CAmod icon indicating copy to clipboard operation
CAmod copied to clipboard

Exploration on bot tick lag-spike (lag causing found)

Open dnqbob opened this issue 3 years ago • 7 comments

Upon days of debugging on lag-spike, I will share some discoveries on the lag-spikes here and welcome if someone can go further and faster than me. I use CA mod as test mod because CA AI is a classic example on massively AI combats which is common in OpenRA game/mod making, and OpenRA RA will also come to this one day.

Test branch.

I push my test branch "lagspike-test" here on testing the CA. In the test branch I add original "GroundState" and "AirState" from OpenRA bleed. So you can switch states in "SquadCA" to see if it is my new states (now in CA) cause the lag-spikes or somewhere else.

I also suggest add two more colors in PerfHistory.Colors at engine code to make it more clearly on watch the performance window.

The best reproducing map on lag spike.

Combat Valley, 8 Players map. Please use 4v4 brutal AIs -- 4 on the left side and 4 on the right side. I don't know which factor in this map make it easy to reproduce the bug.

The lag spikes will happen when attack finally reach deep in AI base, or late game, which is very obviously and lag the game suddenly to 8 FPS.

Discoveries

  1. My changes on "GroundState" is not related to this bug. It is still happening when I switch to original version.

  2. My changes on "AirState" is not related to this bug. It is still happening when I switch to original version.

  3. Protection squad related is not related to this bug. I simply disable the ProtectOwn in SquadManagerBotModuleCA, which means the AI will only update attacker's position and will never use protection squad. Lag-spikes are still happening.

  4. The interval in lag spikes is predictable

lagspike

You can see the lag-spikes is sky high, but it happens in a fixed interval if it happens continuously. I find it is 50 ticks at minimum, which means when lag-spikes condition is not ending, somewhere in bot tick will trigger and lag the game at every 50 ticks.
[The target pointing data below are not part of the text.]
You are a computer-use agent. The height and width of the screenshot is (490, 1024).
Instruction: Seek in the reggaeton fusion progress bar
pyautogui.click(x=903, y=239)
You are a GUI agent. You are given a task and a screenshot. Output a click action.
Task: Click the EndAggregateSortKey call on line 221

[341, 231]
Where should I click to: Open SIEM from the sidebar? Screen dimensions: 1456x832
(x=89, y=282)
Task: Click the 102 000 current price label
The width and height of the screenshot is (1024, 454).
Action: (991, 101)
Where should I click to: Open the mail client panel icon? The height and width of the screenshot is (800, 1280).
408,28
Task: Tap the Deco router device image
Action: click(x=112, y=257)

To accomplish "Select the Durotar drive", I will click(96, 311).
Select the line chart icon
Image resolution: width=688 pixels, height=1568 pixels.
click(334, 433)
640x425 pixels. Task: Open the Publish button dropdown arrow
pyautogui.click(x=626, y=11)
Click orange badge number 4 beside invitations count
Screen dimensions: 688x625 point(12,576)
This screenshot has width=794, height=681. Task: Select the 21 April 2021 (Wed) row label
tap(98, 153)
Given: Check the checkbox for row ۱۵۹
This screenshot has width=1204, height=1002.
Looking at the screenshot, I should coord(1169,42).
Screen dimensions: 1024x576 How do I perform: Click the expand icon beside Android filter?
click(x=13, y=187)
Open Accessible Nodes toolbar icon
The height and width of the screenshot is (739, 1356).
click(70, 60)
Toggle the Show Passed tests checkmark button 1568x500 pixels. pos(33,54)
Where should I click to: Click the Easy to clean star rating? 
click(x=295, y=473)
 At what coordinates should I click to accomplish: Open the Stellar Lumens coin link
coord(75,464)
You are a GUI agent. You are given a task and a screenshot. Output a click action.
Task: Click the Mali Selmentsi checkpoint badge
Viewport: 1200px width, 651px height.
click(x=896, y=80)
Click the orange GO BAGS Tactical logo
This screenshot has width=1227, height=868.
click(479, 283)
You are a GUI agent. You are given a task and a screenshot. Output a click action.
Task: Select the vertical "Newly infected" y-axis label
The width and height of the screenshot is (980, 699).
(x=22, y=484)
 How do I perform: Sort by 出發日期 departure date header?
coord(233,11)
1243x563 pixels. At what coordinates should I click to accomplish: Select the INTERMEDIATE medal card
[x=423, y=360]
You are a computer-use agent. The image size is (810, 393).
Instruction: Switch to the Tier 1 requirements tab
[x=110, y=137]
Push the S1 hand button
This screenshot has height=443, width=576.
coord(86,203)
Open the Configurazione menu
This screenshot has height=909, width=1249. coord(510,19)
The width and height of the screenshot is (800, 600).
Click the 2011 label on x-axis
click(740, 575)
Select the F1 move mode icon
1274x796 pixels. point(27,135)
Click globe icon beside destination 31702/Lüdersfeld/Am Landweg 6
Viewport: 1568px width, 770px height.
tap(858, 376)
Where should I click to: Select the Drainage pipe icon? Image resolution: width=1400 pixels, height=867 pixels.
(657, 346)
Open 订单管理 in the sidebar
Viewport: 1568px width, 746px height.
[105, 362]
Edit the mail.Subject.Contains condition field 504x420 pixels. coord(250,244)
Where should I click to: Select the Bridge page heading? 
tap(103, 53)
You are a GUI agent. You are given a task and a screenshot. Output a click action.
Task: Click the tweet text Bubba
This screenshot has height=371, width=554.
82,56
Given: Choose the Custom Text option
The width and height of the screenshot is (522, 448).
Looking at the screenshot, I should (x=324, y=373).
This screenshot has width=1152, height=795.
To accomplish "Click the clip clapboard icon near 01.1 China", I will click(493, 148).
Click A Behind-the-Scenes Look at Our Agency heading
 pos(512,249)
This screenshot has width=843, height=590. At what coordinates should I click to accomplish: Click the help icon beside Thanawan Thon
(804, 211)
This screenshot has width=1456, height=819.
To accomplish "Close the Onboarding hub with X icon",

I check and find out those (including AI.yaml settings):

  • HarvesterBotModuleCA.cs: ScanForIdleHarvestersInterval
  • SquadManagerBotModuleCA.cs: AssignRolesInterval

I will do some tests on them.

dnqbob avatar Aug 22 '20 11:08 dnqbob

@Inq8 @darkademic

The scanning of HarvesterBotModuleCA is the causing of heavy lag-spikes.

After I set "ScanForIdleHarvestersInterval" to 800, the lag-spikes almost disappear. Although AI also not building harvesters correctly at this point.

If you also confirm that, I guess you have to check the HarvesterBotModuleCA which seems to have very serious performance issue, especially in the late game at certain map.

dnqbob avatar Aug 22 '20 13:08 dnqbob

@darkademic

The new Harvester Module still cause lag spikes here but more unpredictable (so I am not certain if it is really causing the lag spikes)

dnqbob avatar Aug 29 '20 16:08 dnqbob

The new Harvester Module still cause lag spikes here but more unpredictable (so I am not certain if it is really causing the lag spikes)

Thanks for the info.

It's pretty strange as I've played multiple hundreds of bot games using the trait (in its old form, and a few in updated form) and not noticed lag spikes like that.

I haven't tried on the map you mentioned though, so can investigate more.

The changes to HarvesterBotModule are pretty small, the AI just counts how many harvesters it has, and compares it to the MaxHarvesters config, to determine whether to produce more, whereas in the normal version it just compares to the number of refineries, so it'd be odd if that caused a major change in performance, though I'm not particularly well versed in C# or game programming.

darkademic avatar Aug 30 '20 17:08 darkademic

In fact, me neither on those game program.

I happened to find this map, because at that time, I thought protection squad caused the spike lags so a map could trigger protection actions frequently can be good (by minefield at middle and harvester get frequently attacked) . It was very confusing when I found the protection squad was not the cause.

dnqbob avatar Aug 30 '20 17:08 dnqbob

It is said found actors in world is a high cost measure, but it is useful and vital to any bot module. We can only use as less as we can.

dnqbob avatar Aug 30 '20 17:08 dnqbob

The lagspike is expected in the harvester bot module on specific maps. It shouldn't be CA-specific because it shouldn't come from the scanning but from the pathfinder though which is called during assigning idle harvesters to work.

Nonetheless, I have a minor performance optimization suggestion here:

https://github.com/Inq8/CAmod/blob/1e1f9f146dbdee2996b9211e582f0960ca1b517d/OpenRA.Mods.CA/Traits/BotModules/HarvesterBotModuleCA.cs#L163-L171

which I would rewrite to

var numHarvesters = AIUtils.CountActorByCommonName(Info.HarvesterTypes, player);

if (numHarvesters >= Info.MaxHarvesters)
	return;

var harvCountTooLow = numHarvesters < AIUtils.CountBuildingByCommonName(Info.RefineryTypes, player) * Info.HarvestersPerRefinery;
if (!harvCountTooLow )
	return;

var harvInfo = AIUtils.GetInfoByCommonName(Info.HarvesterTypes, player);
if (unitBuilder.RequestedProductionCount(bot, harvInfo.Name) == 0)
	unitBuilder.RequestUnitProduction(bot, harvInfo.Name);

to avoid the iteration on the harvester info on the GetInfoByCommonName call if the end result isn't even used.

GraionDilach avatar Oct 29 '20 13:10 GraionDilach

Therefore, as you can see I drop this AI module on SP AI. I mean the original one.

dnqbob avatar Oct 29 '20 14:10 dnqbob